■ Exercise description: Only lines containing "will" are wanted from the data below. Copy those lines.

Saved entries

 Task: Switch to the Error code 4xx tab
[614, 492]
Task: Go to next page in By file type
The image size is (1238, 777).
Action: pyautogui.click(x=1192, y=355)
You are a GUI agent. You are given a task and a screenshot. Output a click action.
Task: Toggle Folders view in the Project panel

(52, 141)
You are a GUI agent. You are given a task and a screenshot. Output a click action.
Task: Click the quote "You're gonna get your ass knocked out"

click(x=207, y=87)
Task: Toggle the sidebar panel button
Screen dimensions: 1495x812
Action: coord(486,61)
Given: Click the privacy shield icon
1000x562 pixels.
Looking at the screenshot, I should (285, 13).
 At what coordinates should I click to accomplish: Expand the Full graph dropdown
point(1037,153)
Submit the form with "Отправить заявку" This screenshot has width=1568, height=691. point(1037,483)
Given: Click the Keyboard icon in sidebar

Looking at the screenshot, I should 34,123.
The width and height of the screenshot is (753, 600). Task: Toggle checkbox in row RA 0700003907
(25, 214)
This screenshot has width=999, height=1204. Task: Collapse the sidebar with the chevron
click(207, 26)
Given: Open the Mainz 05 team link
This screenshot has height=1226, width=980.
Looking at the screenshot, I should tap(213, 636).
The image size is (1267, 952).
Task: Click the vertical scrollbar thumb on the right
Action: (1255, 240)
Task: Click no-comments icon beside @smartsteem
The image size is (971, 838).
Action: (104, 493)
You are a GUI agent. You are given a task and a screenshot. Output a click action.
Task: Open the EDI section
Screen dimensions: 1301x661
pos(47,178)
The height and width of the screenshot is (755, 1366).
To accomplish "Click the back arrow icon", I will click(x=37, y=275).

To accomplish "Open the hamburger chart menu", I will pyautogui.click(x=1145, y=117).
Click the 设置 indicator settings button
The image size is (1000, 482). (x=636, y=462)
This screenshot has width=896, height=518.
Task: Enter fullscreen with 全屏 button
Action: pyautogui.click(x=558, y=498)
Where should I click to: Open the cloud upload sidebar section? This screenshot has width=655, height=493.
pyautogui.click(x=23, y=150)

■ Written reply:
To accomplish "Click the back arrow icon", I will click(x=37, y=275).
To accomplish "Open the hamburger chart menu", I will pyautogui.click(x=1145, y=117).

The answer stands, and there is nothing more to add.